Glioblastoma multiforme is a lethal disease, with a 5-year survival rate of <10%. The identification of risk factors for glioblastoma multiforme is essential for the understanding of this disease and could facilitate more effective stratification of high-risk individuals. However, our current knowledge of glioblastoma multiforme risk factors is limited. Given the complexity and heterogeneity of the disease, traditional epidemiological approaches may be insufficient to study risk factors for glioblastoma multiforme. The combination of traditional approaches with machine learning models could prove effective in identifying relevant factors for glioblastoma multiforme risk. In this study, we developed glioblastoma multiformerisk models in the UK Biobank cohort using 576 glioblastoma multiforme cases and 302 602 controls. First, 369 exposures were tested with traditional regression models in a case-control study and significant associations were identified.

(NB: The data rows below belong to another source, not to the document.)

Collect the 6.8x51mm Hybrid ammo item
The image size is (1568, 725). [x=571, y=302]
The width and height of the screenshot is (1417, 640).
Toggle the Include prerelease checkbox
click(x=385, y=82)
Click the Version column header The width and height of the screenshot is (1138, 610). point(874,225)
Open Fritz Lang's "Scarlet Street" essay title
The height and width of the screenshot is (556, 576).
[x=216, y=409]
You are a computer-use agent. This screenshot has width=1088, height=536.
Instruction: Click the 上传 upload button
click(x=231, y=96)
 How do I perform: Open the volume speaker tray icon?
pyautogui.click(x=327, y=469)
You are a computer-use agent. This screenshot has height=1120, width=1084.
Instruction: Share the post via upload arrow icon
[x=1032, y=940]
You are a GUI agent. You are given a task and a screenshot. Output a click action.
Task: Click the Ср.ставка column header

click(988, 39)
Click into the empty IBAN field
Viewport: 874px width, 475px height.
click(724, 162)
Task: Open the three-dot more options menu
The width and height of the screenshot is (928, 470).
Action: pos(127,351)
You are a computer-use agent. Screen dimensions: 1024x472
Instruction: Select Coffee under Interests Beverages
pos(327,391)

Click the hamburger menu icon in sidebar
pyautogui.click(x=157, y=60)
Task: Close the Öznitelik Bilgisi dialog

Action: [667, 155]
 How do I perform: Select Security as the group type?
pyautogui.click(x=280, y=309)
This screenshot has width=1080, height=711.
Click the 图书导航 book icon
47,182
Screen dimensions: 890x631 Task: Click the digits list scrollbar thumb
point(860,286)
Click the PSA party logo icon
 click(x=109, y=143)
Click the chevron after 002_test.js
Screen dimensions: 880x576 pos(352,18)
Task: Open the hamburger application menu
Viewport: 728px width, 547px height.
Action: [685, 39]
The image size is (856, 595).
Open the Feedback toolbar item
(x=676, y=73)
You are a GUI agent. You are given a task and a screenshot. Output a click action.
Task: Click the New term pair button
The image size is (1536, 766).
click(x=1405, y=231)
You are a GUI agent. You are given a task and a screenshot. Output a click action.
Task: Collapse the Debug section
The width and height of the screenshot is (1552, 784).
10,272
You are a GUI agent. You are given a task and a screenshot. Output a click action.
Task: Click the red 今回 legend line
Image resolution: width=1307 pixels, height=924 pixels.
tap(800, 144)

Subsequently, significant features were filtered based on their completion rate and correlation. The selected exposures were then used to develop two machine learning models: a support vector machine and a Multi-Layer Perceptron. To address the imbalance within the subpopulation, two controls per case with full data were selected, resulting in 442 glioblastoma multiforme cases and 884 controls being analysed with the machine learning models. Relevant factors for glioblastoma multiforme risk were identified by explaining the results of the two models with Shapley Additive explanations. Traditional regression methods identified 38 significant associations between environmental exposures and glioblastoma multiforme risk under the Bonferroni threshold ( < 1.35 × 10). Subsequent filtration results in the selection of 12 exposures, which were then analysed with age, sex and a polygenic score using the two machine learning models. Support vector machine and the multi-layer perceptron demonstrated a good sensitivity (0.91 and 0.82, respectively). In addition to age and genetics, Shapley Additive explanations demonstrated significant contributions of insulin-like growth factor 1 blood levels and the right-hand grip strength on the predictions made by the models, with the latter effect potentially being confounded by endogenous testosterone levels. The integration of machine learning with traditional models has the potential to enhance the identification of risk factors for glioblastoma multiforme.
多形性胶质母细胞瘤是一种致命疾病,5年生存率低于10%。确定多形性胶质母细胞瘤的危险因素对于了解这种疾病至关重要,并且有助于对高危个体进行更有效的分层。然而,我们目前对多形性胶质母细胞瘤危险因素的了解有限。鉴于该疾病的复杂性和异质性,传统的流行病学方法可能不足以研究多形性胶质母细胞瘤的危险因素。将传统方法与机器学习模型相结合可能被证明在识别多形性胶质母细胞瘤风险的相关因素方面是有效的。在本研究中,我们在英国生物银行队列中使用576例多形性胶质母细胞瘤病例和302602例对照建立了多形性胶质母细胞瘤风险模型。首先,在一项病例对照研究中用传统回归模型测试了369种暴露因素,并确定了显著关联。随后,根据其完成率和相关性对显著特征进行筛选。然后,将选定的暴露因素用于建立两个机器学习模型:支持向量机和多层感知器。为了解决亚组内的不平衡问题,为每个病例选择了两个具有完整数据的对照,从而有442例多形性胶质母细胞瘤病例和884例对照用机器学习模型进行分析。通过用夏普利加性解释法解释这两个模型的结果,确定了多形性胶质母细胞瘤风险的相关因素。传统回归方法在邦费罗尼阈值(<1.35×10)下确定了38种环境暴露与多形性胶质母细胞瘤风险之间的显著关联。随后的筛选结果是选择了12种暴露因素,然后使用这两个机器学习模型对其与年龄、性别和多基因评分进行分析。支持向量机和多层感知器表现出良好的敏感性(分别为0.91和0.82)。除年龄和遗传学外,夏普利加性解释法表明胰岛素样生长因子1血液水平和右手握力对模型预测有显著贡献,后者的影响可能被内源性睾酮水平混淆。机器学习与传统模型的整合有可能加强对多形性胶质母细胞瘤危险因素的识别。